"Nowhere Near the Threat
I Had Hoped to Become":
A Review of Arlo Guthrie and Family
October 19, 2006

Certain songs stir up memories, and it was the strangest thing last night in Oshkosh.. as Arlo Guthrie played "City of New Orleans" I remembered listening to it years ago in my 4th floor dorm room.. looking out over a cold and empty prairie. I remembered the swirl of emotions stirred by Guthrie's plaintive question: "Don't you know me, I'm your native son?" In the song that question seems to be directed at the landscape hurtling by in the Mississippi darkness. That was my question to the landscape also.
Last night the song took on a different meaning for me.. as this son of the folk singer.. the son of the 60s.. played to a small audience, and sang once again that question: "Don't you know me, I'm your native son?" As I thought about how mercilessly Arlo would be skewered by Bill O'Reilly or any right-wing talk host.. I wondered if his country really would know him.. if it would recognize this true native son.
Why skewered? Go back and listen to "Alice's Restaurant" again (which he sang for us!). The military is not treated with kid gloves, but criticized.. the morality of the drop-out comes up against the morality of the state, and wins. In our concert there was a humorous monologue about how airport security has always been around.. bringing up the drug use of the past—and making us laugh about all that. There was also the moment in which he mentioned how much convenient the world today is, because there has never been a time in history when it has been possible to do so much good for so many people with so little. How much less convenient it would be if the world was going right!
Refreshing as his views are, they struck me as being radically out of step with the America that is growing up around us. Underneath the self-effacing humor, one senses that Guthrie knows it. He recounted explaining to a young customs agent: "I am nowhere near the threat I had hoped to become." In that answer is all the drama of the lost 60s.. the fall from relevance.

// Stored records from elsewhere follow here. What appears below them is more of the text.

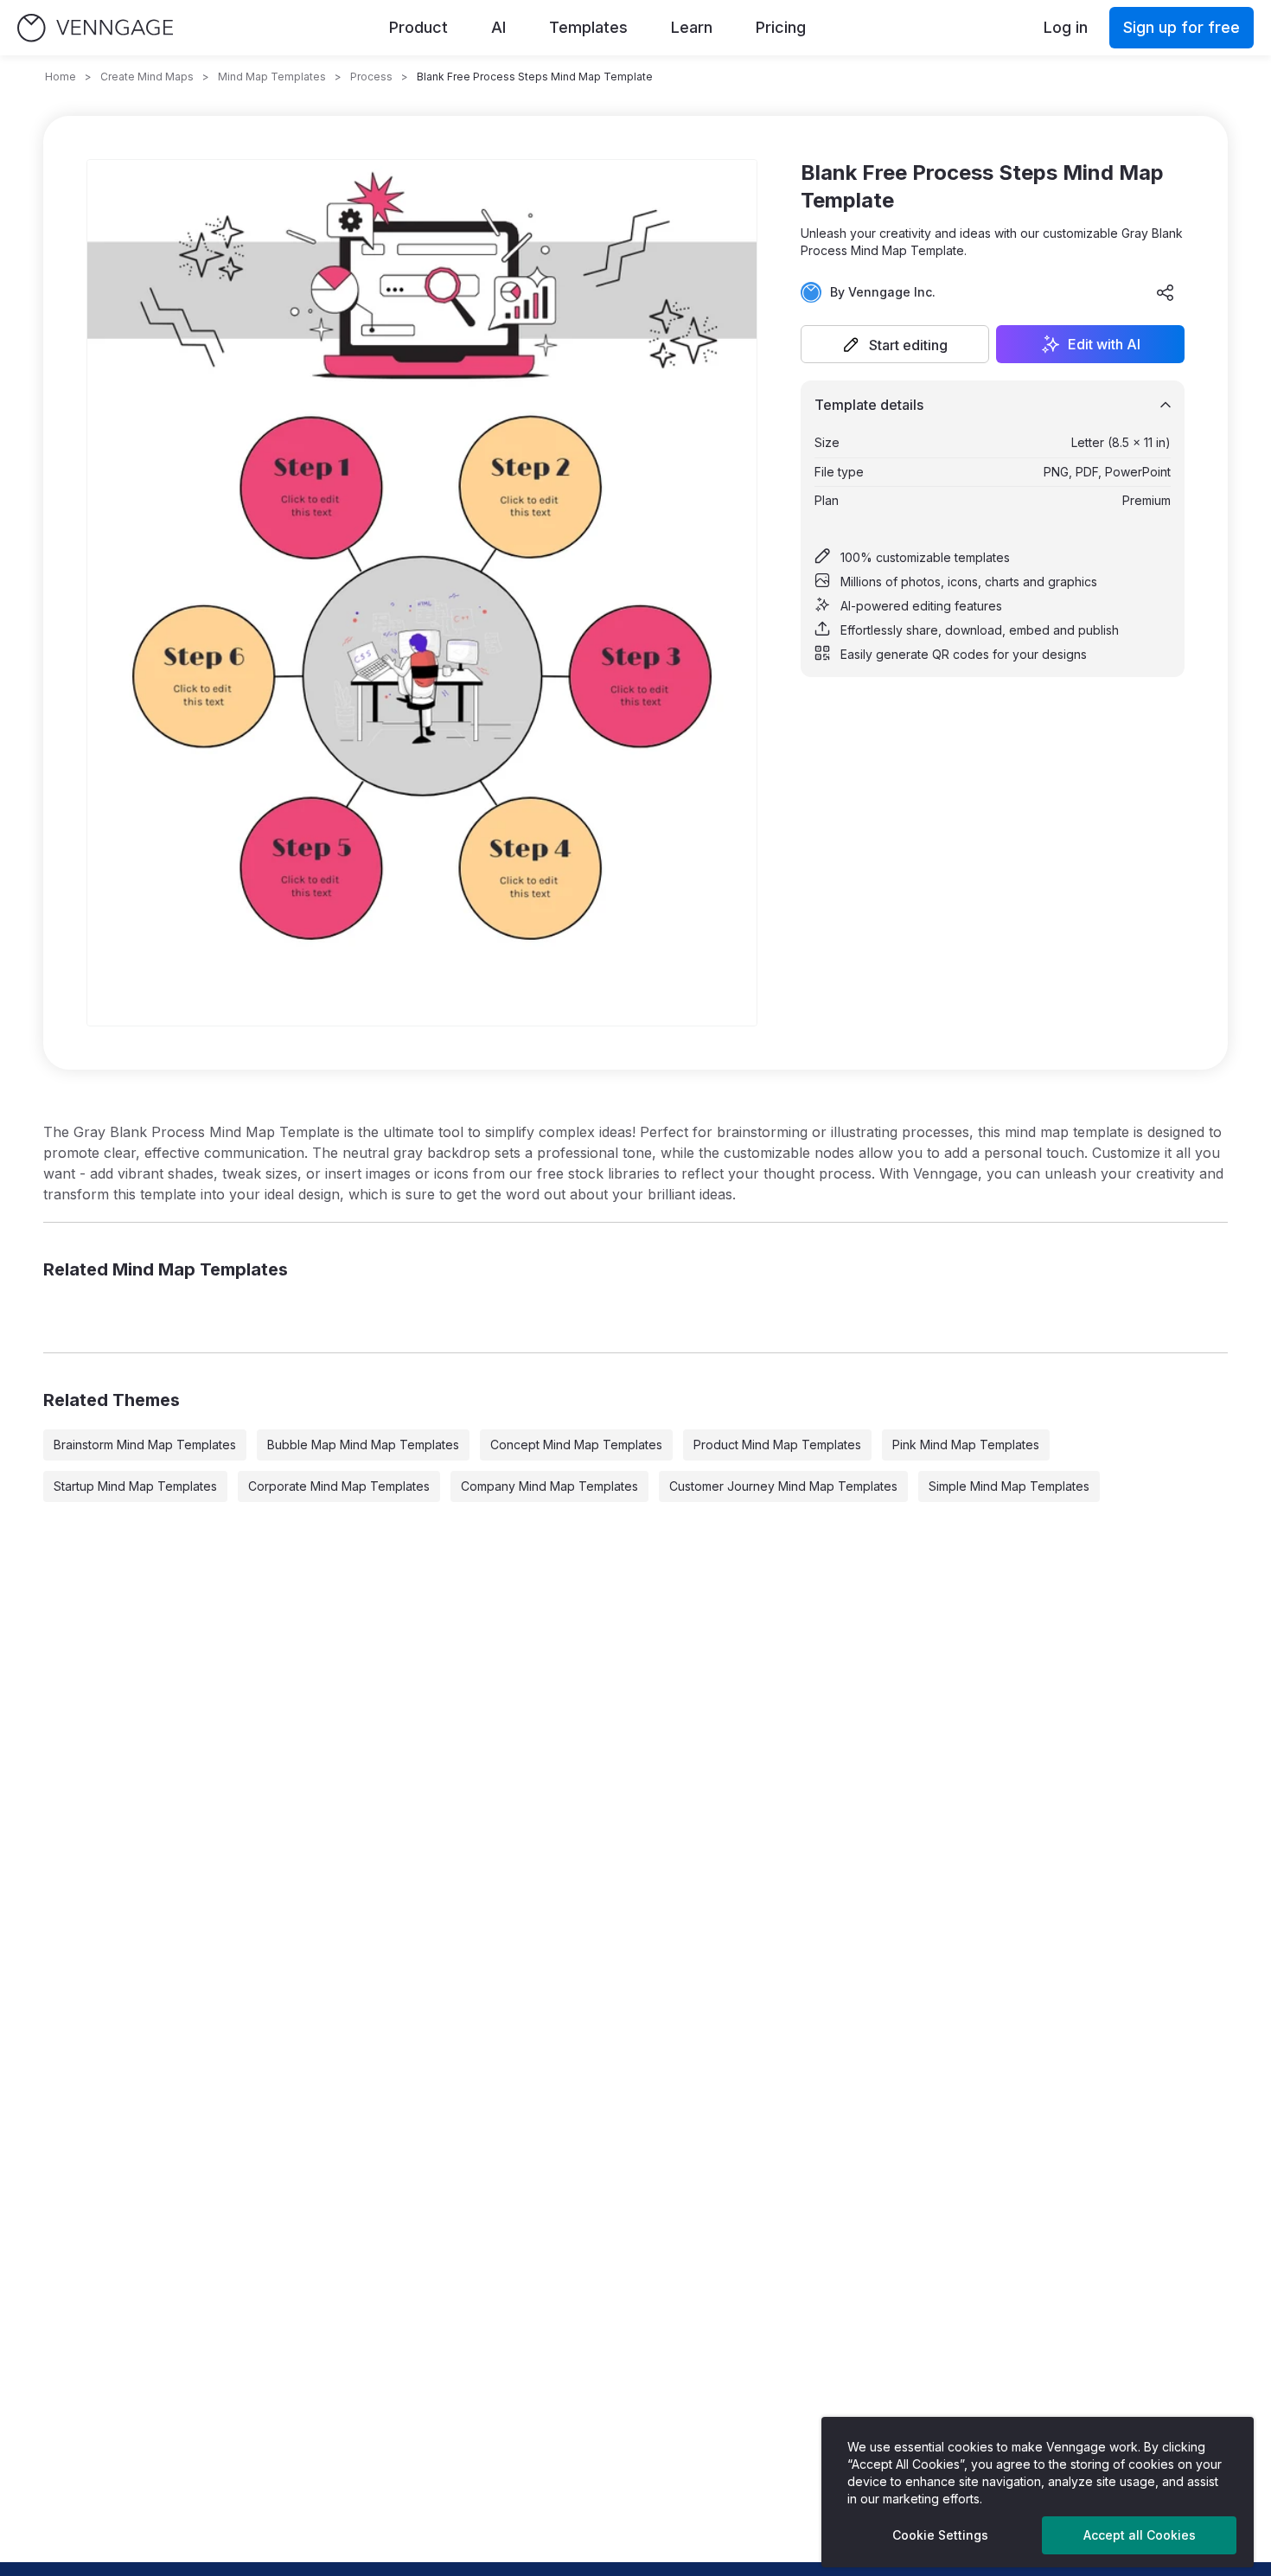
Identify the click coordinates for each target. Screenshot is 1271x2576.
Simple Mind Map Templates (1009, 1486)
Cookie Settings (940, 2535)
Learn (691, 27)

But who cares about relevance? Better to listen to the message that comes through loud and clear in this music. There is a gentleness.. a love for peace.. that exudes from this long white-haired ex-hippy. A sense that he will do good. A sense that he loves freedom. As he closed with "This Land is Your Land" he introduced the stanza that his dad taught him specially:
Nobody living, can ever stop me
As I go walking
My freedom highway
Nobody living
Can make me turn back
This land was made for you and me...
And I guess that's why we and most of the people in the small Oshkosh opera house gave him a standing ovation. It was about a spirit that still believes.. not in celebrity, not in power.. not in art.. but in freedom and the core values: mercy, pity, peace, and love. These are native values too, although it is hard to see them watching tv. Why must we learn these things again?